Mgr J-C. Dufour- 19 septembre 2020 – Luc 8,4-15

Mgr Jean-Charles Dufour, Aumônier des Servantes de Jésus-Marie

HOMÉLIE : 19 septembre 2020 – Luc 8,4-15

 

Parfois, il nous arrive de voir un arbre qui a réussi à pousser dans la fente d’un rocher très escarpé.   Il nous arrive encore de voir quelques brins d’herbe qui ont réussi à surgir en plein milieu d’un trottoir ou d’une cour asphaltée. C’est dire comment la vie est puissante.   Aujourd’hui, Jésus compare la Parole de Dieu à cette vie si puissante que rien ne peut arrêter. Il adresse ainsi une parole puissante aux disciples qui peuvent se décourager devant l’incompréhension ou l’indifférence des gens.   Jésus lui-même avait vécu une situation semblable dans la synagogue de son village de telle sorte qu’il était allé prêcher ailleurs. Il enseigne ainsi à ses disciples que, en dépit des indifférences et des refus, rien ne peut arrêter la puissance de la Parole.

Chez nous, nous avons l’habitude de labourer, de préparer la terre avant de semer. Mais j’ai lu qu’anciennement, en Orient, on répandait d’abord la semence pour labourer par la suite. Évidemment, la semence tombe un peu partout même sur le terrain qui est peu favorable.
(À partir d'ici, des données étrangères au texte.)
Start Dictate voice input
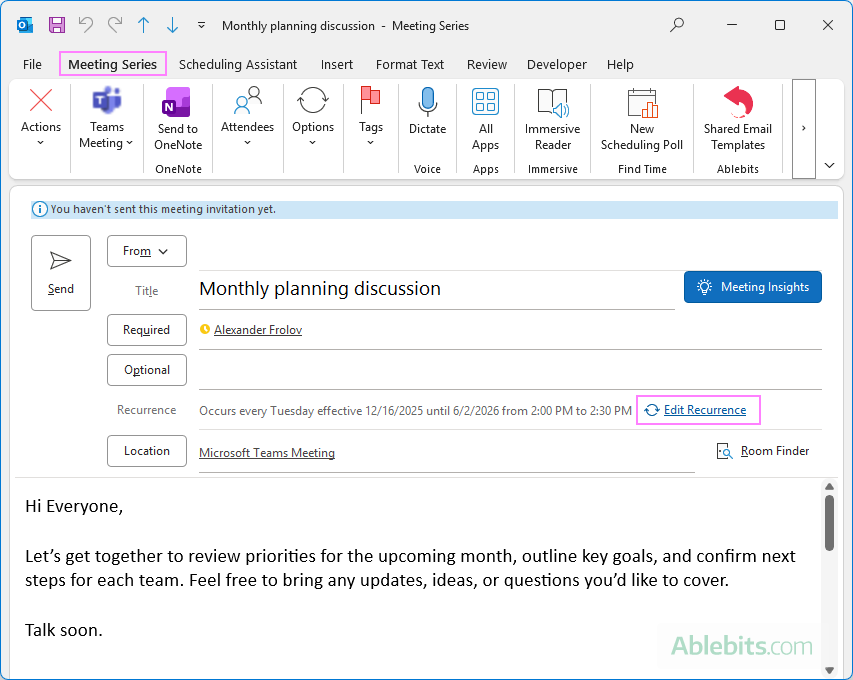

On le sait, dans un champ, on peut trouver différentes sortes de sols : une route qui traverse le champ, un tas de roches, des ronces et de la terre fertile.

Jésus, dans sa parabole, nous parle de quatre sortes de terrains. Qu’est-ce qu’il veut nous dire ?   Il veut nous rappeler qu’il adresse la Parole à tous les auditoires, qu’ils soient favorables, indifférents ou hostiles.   Il faut comprendre que la Parole vient de Dieu qui, par amour, veut offrir le bonheur et la vie à tout le monde. Même s’il y a des obstacles, la Parole prouve sa puissance dans l’abondance des fruits qu’elle produit. « Les gens qui ont entendu dans Parole dans un cœur bon et généreux, qui la retiennent et portent du fruit par leur persévérance ».[1]

À toutes les époques, et je pense que c’est particulièrement vrai aujourd’hui, il y a un gros danger qui nous guette, celui d’être déçu, comme personne et comme Église devant la réception tiède ou hostile au message de salut. On trouve que la nouvelle évangélisation produit de maigres résultats. Mais le Seigneur nous dit, à travers cette parole du semeur, que la persévérance, appuyée sur la puissance de vie de la Parole de Dieu, produira une récolte étonnante. C’est la vie qui triomphera, la vie est plus forte que l’indifférence et même la mort.

On pourrait comparer la vie de foi à une plante fragile qui exige bien de l’entretien pour survivre et se développer.     Prions l’Esprit saint de nous accorder ses dons, par exemple la fraîcheur du regard semblable à celui d’un enfant toujours émerveillé par ce qu’il découvre. Seigneur, fais en sorte que je reçoive ta parole avec un cœur ouvert pour pouvoir à mon tour la semer abondamment et joyeusement autour de moi.